The exercise: In the lines from the one containing "This screenshot has height=510, width=1764." up to and including the one containing "Action: click(x=78, y=473)", replace "dark-blue" with "navy" and reproduce only those lines, otherwise unchanged. Omit the pictures.

Dataset excerpts:
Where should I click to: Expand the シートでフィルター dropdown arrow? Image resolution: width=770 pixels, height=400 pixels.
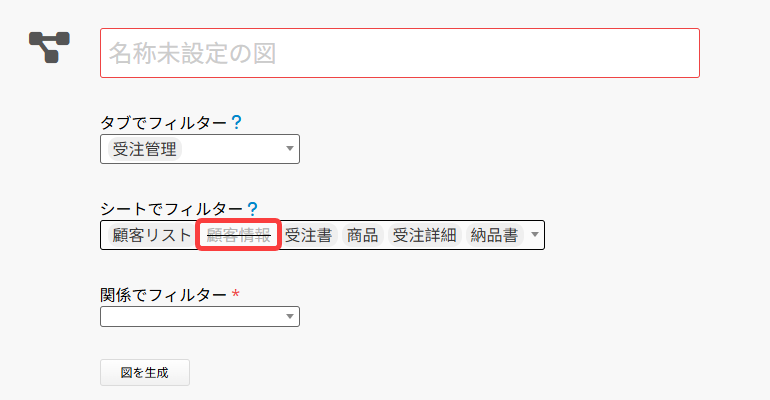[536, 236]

==

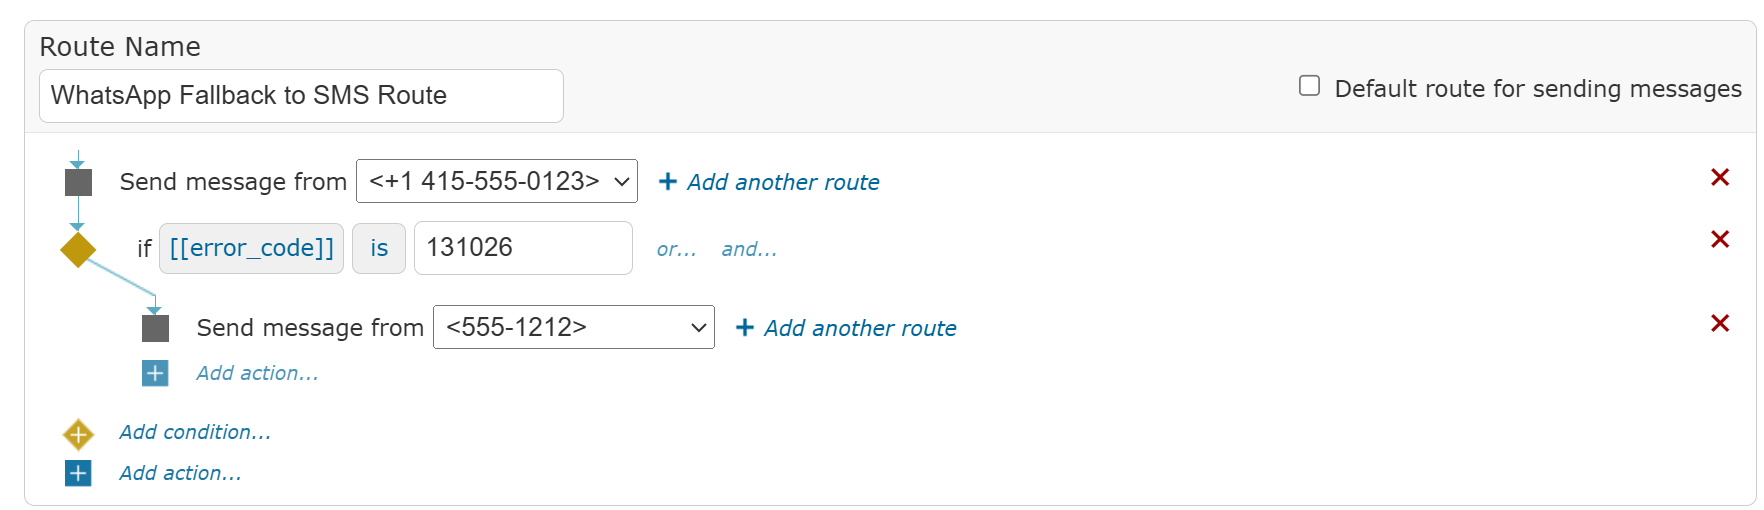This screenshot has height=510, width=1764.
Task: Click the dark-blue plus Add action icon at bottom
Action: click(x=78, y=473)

Final answer:
This screenshot has height=510, width=1764.
Task: Click the navy plus Add action icon at bottom
Action: click(x=78, y=473)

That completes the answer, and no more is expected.